(Items from a data source)
◆ ◆ ◆ ◆

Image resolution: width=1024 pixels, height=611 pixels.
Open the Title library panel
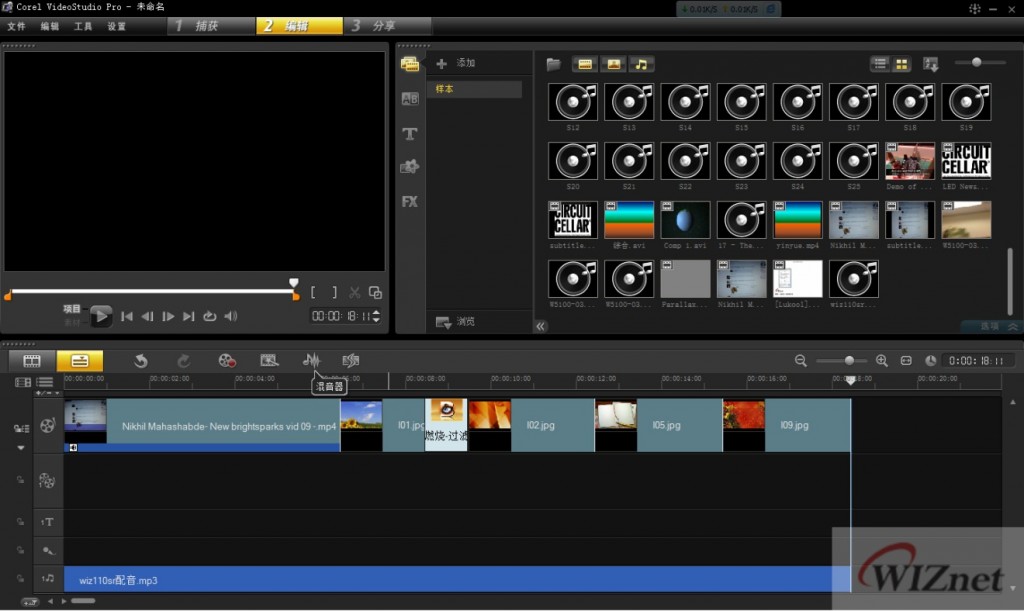(409, 134)
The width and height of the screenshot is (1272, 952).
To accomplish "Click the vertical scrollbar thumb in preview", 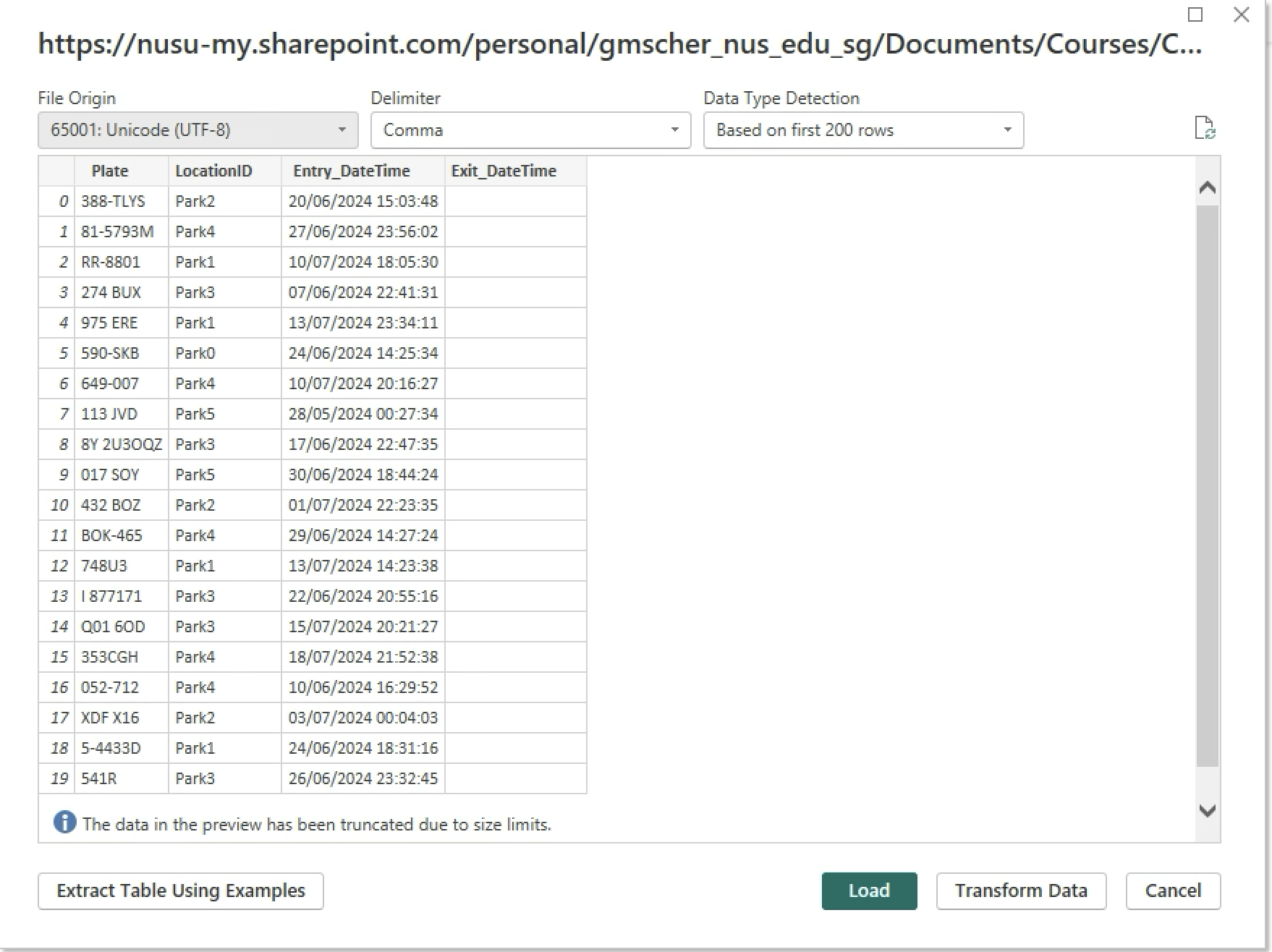I will click(1207, 485).
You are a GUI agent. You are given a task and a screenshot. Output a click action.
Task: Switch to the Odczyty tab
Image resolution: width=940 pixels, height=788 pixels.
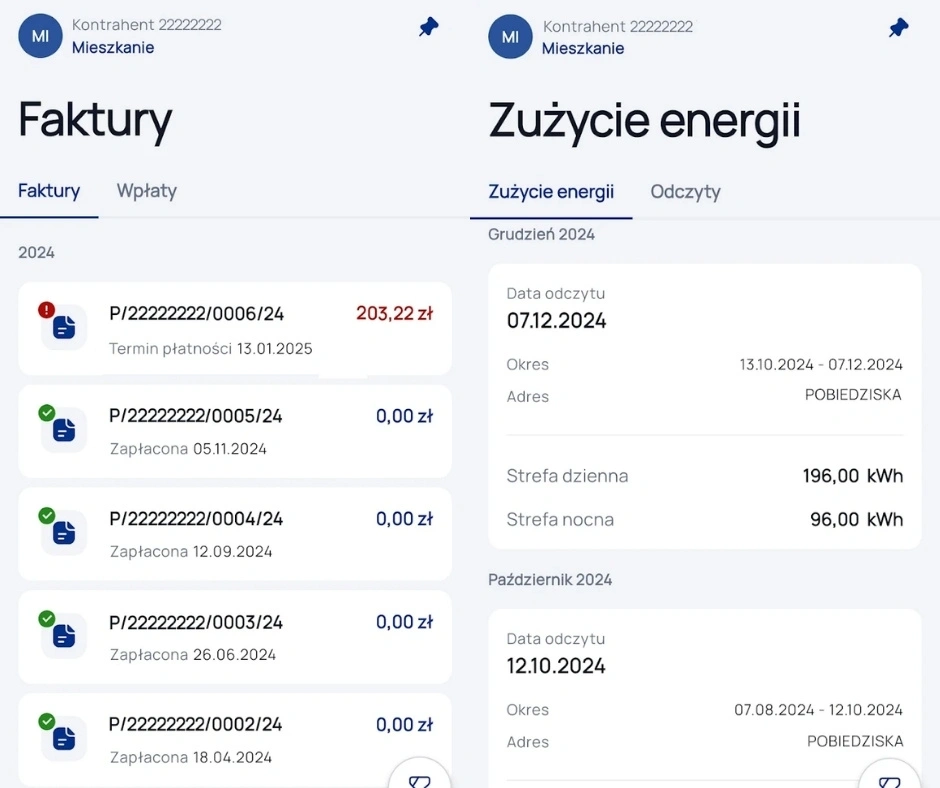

◆ ◆ ◆ ◆

WORK TO BE COMPLETED: When you reach the line containing "You are a GUI" in the records above, write out that line and every line after it through the end, exactly, but omit the pictures.

RESPONSE FOR THIS EXERCISE:
You are a GUI agent. You are given a task and a screenshot. Output a click action.
Task: Switch to the Odczyty tab
Image resolution: width=940 pixels, height=788 pixels.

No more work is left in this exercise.